In the programme notes, Artistic Director Michelle Terry, and the dual directors Sarah Bedi and Federay Holmes, place great emphasis on what they regard the ‘unique process’ they have created at The Globe; their aim is to overturn the ‘director-orientated, commercial model’ of theatre and give all ‘creatives’ an ‘equality of agency’. It is a process where ‘everyone has ownership over all the choices that have been made’. Unfortunately, if Henry IV Part One is anything to go by, the result is a directionless mishmash of uneven, unconnected and unconvincing performances that are little more than a parody of Shakespeare’s play. This might be forgiven if the result was more amusing – but I cannot remember a less engaging, less convincing, or less amusing Falstaff than Helen Schlesinger. It was also unclear what Michelle Terry was trying to convey, spending much of her time marching around the stage, bellowing, waving, and gurning, as the honour-seeking Hotspur.

This is a pity because their choice to give many of the traditionally male roles given to women (Hotspur, Falstaff, Prince Hal, and Douglas, amongst others) offered opportunities. Do female characters throw new light on the way we see the clash between medieval concepts of honour (embodied by Hotspur) and the more practical Machiavellian principles of leadership (embodied by Prince Hal)? How would a female Falstaff relate to her immediate group and to Hal? But these renditions of the characters seemed to fall into an indistinct no-person’s land, which made it difficult (if not impossible) to draw any meaningful connotations from the choices they had made.
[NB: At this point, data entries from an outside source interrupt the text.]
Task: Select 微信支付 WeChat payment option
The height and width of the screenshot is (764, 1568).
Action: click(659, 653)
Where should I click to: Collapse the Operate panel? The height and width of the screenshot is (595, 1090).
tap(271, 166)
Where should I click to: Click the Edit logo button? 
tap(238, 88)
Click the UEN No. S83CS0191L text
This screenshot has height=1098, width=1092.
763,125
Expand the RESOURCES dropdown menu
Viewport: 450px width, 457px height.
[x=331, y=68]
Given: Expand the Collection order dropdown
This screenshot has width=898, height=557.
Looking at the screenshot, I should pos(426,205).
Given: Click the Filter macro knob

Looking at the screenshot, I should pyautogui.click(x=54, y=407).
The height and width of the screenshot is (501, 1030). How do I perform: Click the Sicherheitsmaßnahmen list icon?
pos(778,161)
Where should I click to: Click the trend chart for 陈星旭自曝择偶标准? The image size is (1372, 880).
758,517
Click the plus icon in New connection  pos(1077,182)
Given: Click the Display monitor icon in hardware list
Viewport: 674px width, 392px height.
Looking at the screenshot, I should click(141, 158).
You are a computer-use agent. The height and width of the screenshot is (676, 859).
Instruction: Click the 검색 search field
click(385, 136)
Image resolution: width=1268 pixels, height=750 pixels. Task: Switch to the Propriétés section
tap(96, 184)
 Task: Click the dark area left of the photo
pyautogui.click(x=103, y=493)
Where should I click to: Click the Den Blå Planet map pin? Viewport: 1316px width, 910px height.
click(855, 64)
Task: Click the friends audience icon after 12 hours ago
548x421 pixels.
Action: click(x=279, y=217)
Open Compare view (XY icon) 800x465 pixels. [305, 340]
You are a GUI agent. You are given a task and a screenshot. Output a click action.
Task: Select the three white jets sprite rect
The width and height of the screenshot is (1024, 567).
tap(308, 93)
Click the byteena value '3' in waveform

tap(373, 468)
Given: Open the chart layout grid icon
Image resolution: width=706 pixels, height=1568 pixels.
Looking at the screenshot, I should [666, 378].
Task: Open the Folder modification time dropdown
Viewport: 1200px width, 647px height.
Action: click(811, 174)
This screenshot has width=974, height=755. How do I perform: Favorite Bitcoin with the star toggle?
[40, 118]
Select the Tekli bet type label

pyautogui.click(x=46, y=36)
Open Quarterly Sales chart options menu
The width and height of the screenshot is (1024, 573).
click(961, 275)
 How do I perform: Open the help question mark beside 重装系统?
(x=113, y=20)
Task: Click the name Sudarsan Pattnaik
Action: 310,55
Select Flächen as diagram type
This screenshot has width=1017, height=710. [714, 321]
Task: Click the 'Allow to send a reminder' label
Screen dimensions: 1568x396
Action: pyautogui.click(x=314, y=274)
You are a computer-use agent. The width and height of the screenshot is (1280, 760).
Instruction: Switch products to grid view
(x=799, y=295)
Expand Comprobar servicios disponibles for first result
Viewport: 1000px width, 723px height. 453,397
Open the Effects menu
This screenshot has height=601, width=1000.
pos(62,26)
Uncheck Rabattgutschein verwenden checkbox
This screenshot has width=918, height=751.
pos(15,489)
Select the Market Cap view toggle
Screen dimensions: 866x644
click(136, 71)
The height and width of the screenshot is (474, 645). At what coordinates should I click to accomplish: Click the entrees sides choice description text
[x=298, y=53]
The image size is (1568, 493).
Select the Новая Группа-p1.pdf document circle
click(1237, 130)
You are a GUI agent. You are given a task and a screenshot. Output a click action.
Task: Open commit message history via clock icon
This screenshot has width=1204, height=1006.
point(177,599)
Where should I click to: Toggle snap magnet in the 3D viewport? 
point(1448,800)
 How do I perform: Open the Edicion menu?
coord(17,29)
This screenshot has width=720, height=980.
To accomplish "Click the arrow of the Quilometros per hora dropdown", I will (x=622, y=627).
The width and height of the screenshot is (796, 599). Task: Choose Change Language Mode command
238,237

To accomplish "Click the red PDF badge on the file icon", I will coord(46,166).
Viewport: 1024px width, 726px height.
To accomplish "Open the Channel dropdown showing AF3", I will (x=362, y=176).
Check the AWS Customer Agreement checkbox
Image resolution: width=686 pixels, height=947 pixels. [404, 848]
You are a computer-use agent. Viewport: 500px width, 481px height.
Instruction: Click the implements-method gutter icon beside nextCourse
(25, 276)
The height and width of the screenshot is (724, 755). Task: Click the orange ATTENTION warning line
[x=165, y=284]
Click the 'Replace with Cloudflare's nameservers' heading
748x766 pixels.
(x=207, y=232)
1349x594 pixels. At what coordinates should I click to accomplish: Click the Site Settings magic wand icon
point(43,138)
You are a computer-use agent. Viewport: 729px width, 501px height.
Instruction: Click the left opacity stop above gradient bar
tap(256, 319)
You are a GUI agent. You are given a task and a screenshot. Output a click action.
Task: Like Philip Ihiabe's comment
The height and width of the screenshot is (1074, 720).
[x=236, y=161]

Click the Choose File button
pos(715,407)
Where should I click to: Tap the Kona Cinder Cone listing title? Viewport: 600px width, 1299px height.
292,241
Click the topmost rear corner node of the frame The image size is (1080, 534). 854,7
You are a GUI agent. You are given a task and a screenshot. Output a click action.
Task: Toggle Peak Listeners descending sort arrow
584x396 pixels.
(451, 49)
That is not to say that there are not some positives. Philp Arditti is a strong and engaging Henry IV, who manages to turn in a convincing performance despite the lack of direction, and the distractions of inappropriate audience laughter that often punctuate Globe performances. Jonathan Broadbent is also excellent as Mistress Quickly who speaks with a lilting Northern Irish brogue and conveys palpable anger at Falstaff’s iniquitous behaviour towards her. But because there was no obvious concept, this was an opportunity missed. For whilst overly concept-driven theatre can reduce actors to cyphers (and many productions have suffered from this in recent years), what Terry, Bedi and Holmes have done here is to abdicate responsibility. Ultimately, theatre is not a playground for actors; at least not if you want people to pay to watch it.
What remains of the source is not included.